[Brief]: Copy the Fallout blog post starting with "It turns out" and going on through "fun of hacking.", but switch "game engines" to "game systems".

[Passage for review]:
──────────────────────────────

With the major eating holiday over and the leftovers nearly gone, I can begin to work off some of my unwanted girth. If Boston gets a relative dry winter, I will able able to walk off a good deal of weight. If the city gets snowbound for long stretches of time, I’ll need a plan B, which, God help me, may involve spending money on a gym membership.

Still, I hate reading blogs about people bitching about their weight, so I’ll give you a glimpse into one of my secret desires. In the late 90’s, Interplay released a computer role playing game (CRPG) called Fallout, in which you, as the survivor of WWIII, had to journey out of your bomb shelter vault to fetch a much needed tech thingie for your vault’s continued well being. Along the way, you get into wacky hyjinx with dogs, raiders, ghouls and super mutants. Did I mention the large irradiated bugs? There’s plenty of them too. A good time is guaranteed for all.

A few years later, Interplay released a sequel sagaciously called Fallout 2. Set a couple of decades after the first game, the new adventure casts you as a descendent of the original “Vault Dweller,” who became too much of a barbarian to live in the Vault he saved and so he founded a village. As an uncouth “tribal,” you must find a pre-war tech thingie that will dispel a withering disease that afflicts the village. The adventure is much bigger, taking place on the shattered Pacific coast of the US. This is the game I fell in love with (although I must say, I didn’t care for the ending very much). Fallout 2 captured a lot of the magic of paper and pencil RPGs that I loved as a kid. Unfortunately, Interplay went tits up a few years ago, so the Fallout line is pretty much dead. Let’s not speak of Fallout: Tactics, shall we?

It turns out that I’m not the only fan of Fallout. That honor must go to a group of Russians, who spent a great deal of time reverse engineering and tampering with Fallout to make modifications. The good news is that there are a number of tools to make new adventures in worlds of Fallout and Fallout 2. The bad news is that the game engines (by Bioware) are complicated. I guess that part of the fun of hacking.

Now for my secret desire: I’d like to implement out D&D modules using the Fallout 2 engine. It’s a simple thing to recast the medieval fantasy setting into the retro future world of Fallout. I’d like to start with B2 The Keep on the Borderlands, as that is both simple and very much in line with the rest of Fallout.

I’m keeping notes on my hacking quest. I’m trying to learn the scripting language, which isn’t bad but has a number of unfortunated C language idioms. I think I get how simple dialogs and quests work (and how to make those appear in the PIPboy PDA). Somethings I can’t do are new graphics, because I have no graphic talent. That’s a blessing, though. I can focus on scripting the adventure and simple reuse what’s there.

If I succeed even a little at this, I’ll write up my hacking adventure. I’m certain people will continue to hack on Fallout for several years.

──────────────────────────────

[Dataset extract]:

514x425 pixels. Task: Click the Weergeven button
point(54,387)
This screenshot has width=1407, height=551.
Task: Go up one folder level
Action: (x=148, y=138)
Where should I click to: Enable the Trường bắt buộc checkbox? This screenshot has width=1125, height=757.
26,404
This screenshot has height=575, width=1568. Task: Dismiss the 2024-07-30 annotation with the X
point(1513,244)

──────────────────────────────

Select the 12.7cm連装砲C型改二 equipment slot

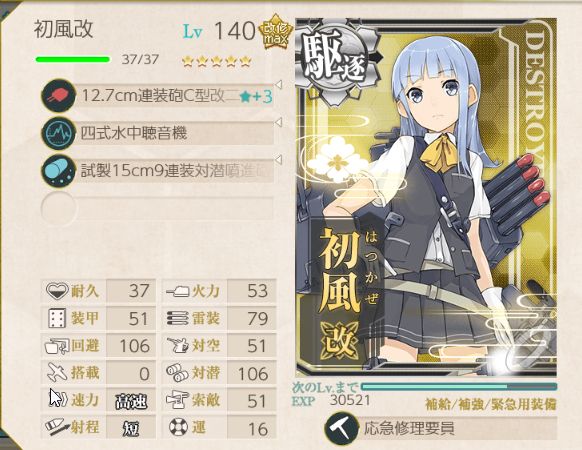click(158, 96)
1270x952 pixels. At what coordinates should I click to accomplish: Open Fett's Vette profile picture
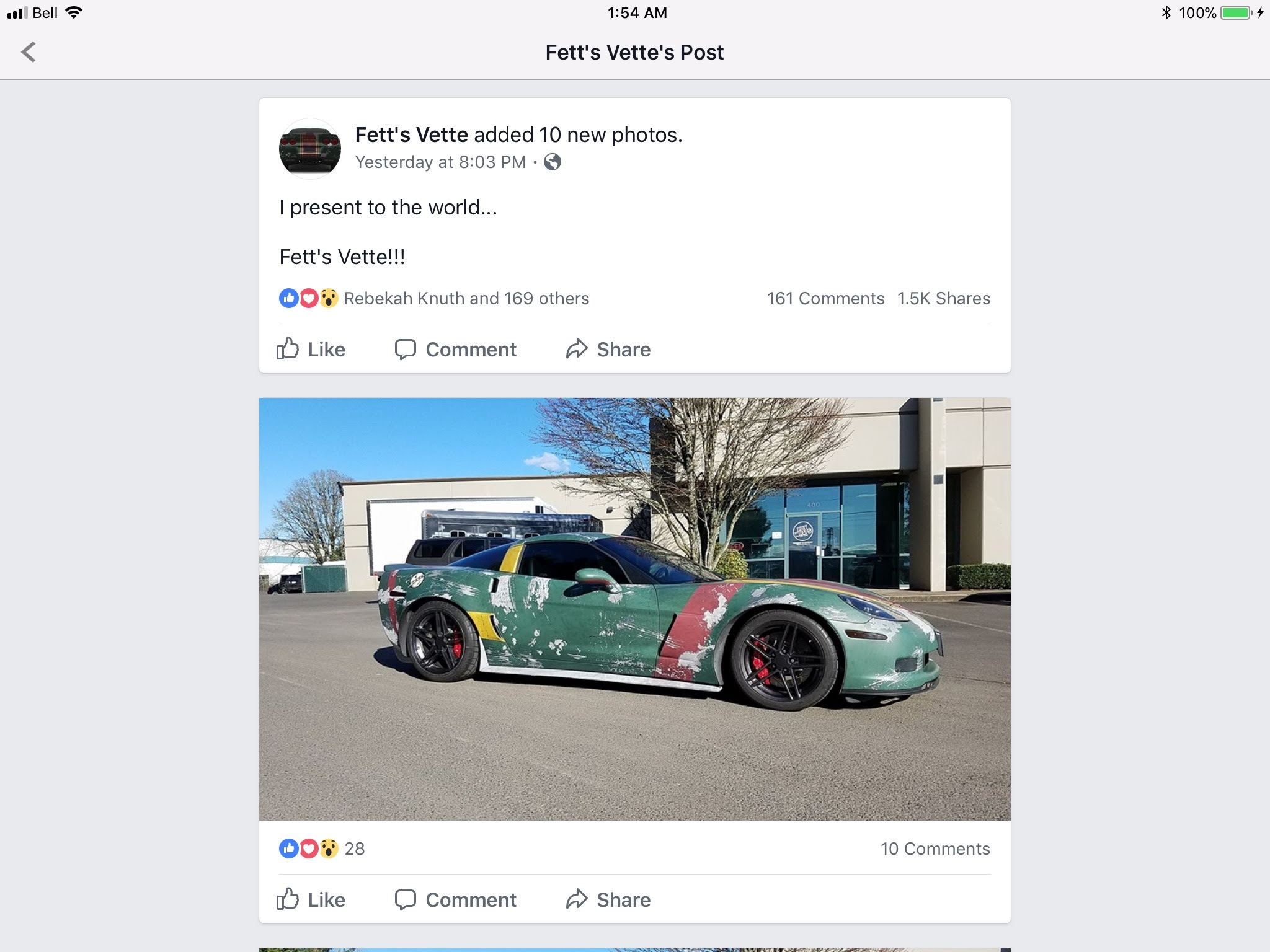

──────────────────────────────

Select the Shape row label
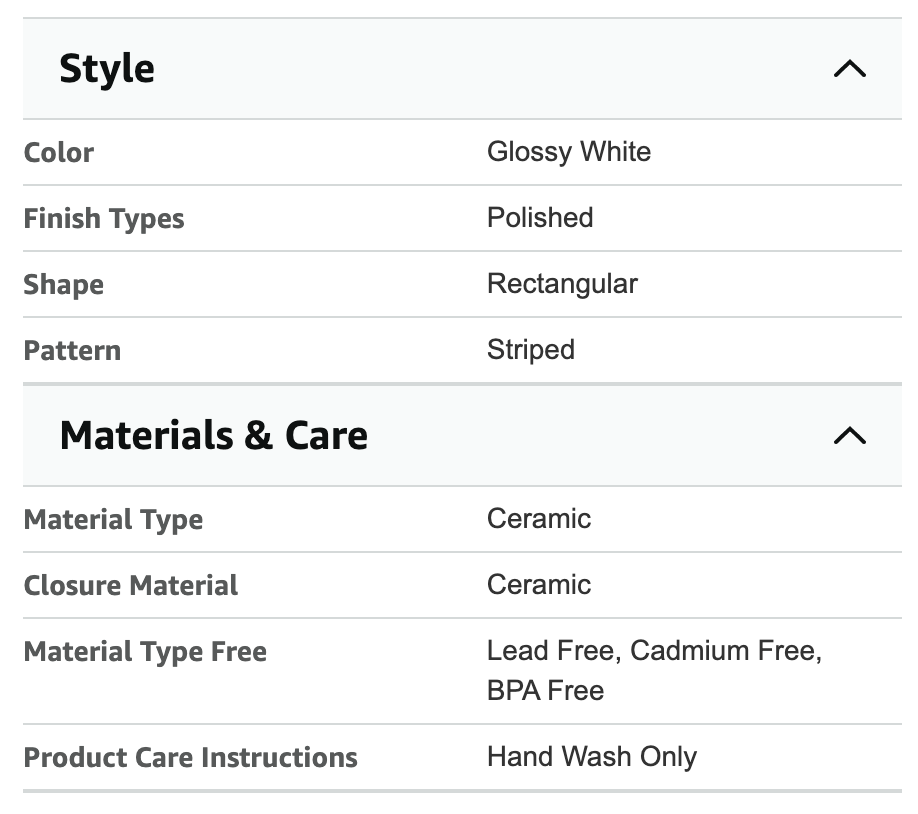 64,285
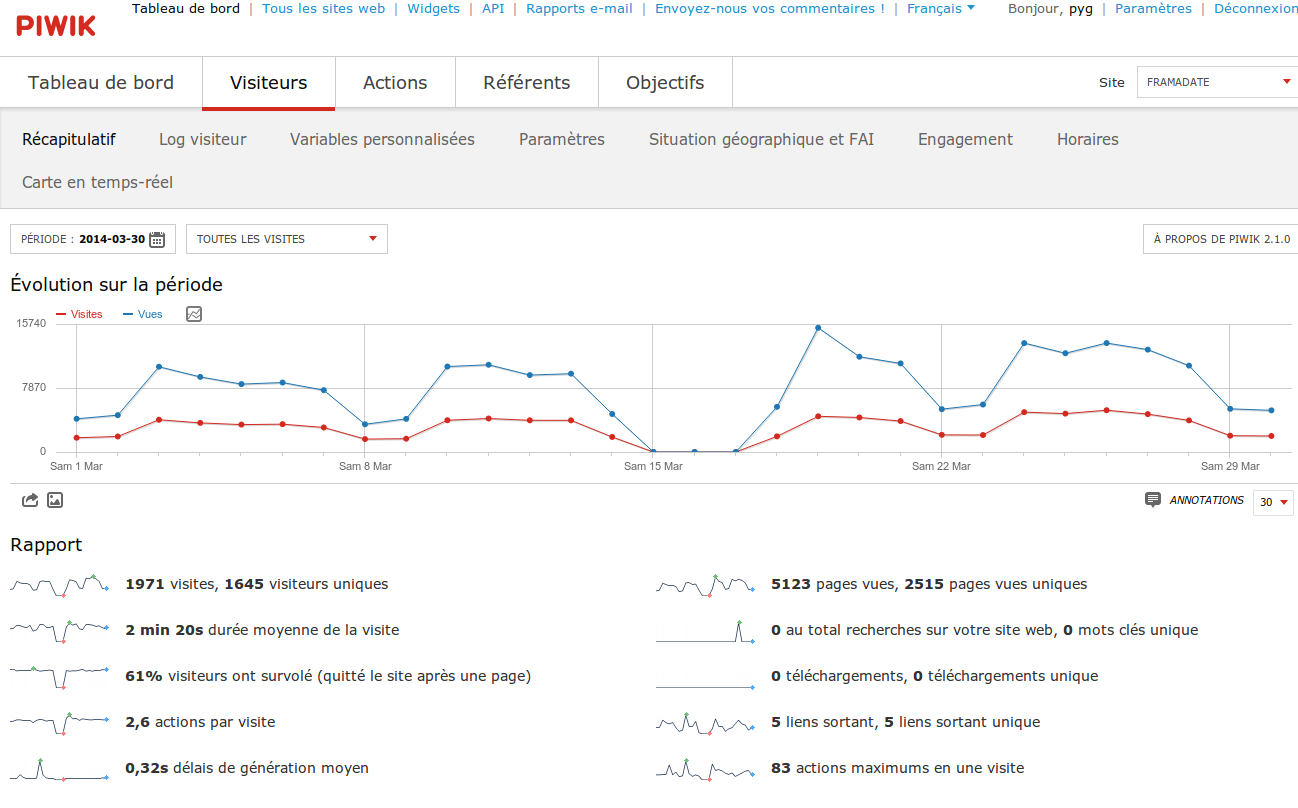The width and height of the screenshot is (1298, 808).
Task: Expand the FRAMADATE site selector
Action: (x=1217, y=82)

──────────────────────────────

[Output for this exercise]:
It turns out that I’m not the only fan of Fallout. That honor must go to a group of Russians, who spent a great deal of time reverse engineering and tampering with Fallout to make modifications. The good news is that there are a number of tools to make new adventures in worlds of Fallout and Fallout 2. The bad news is that the game systems (by Bioware) are complicated. I guess that part of the fun of hacking.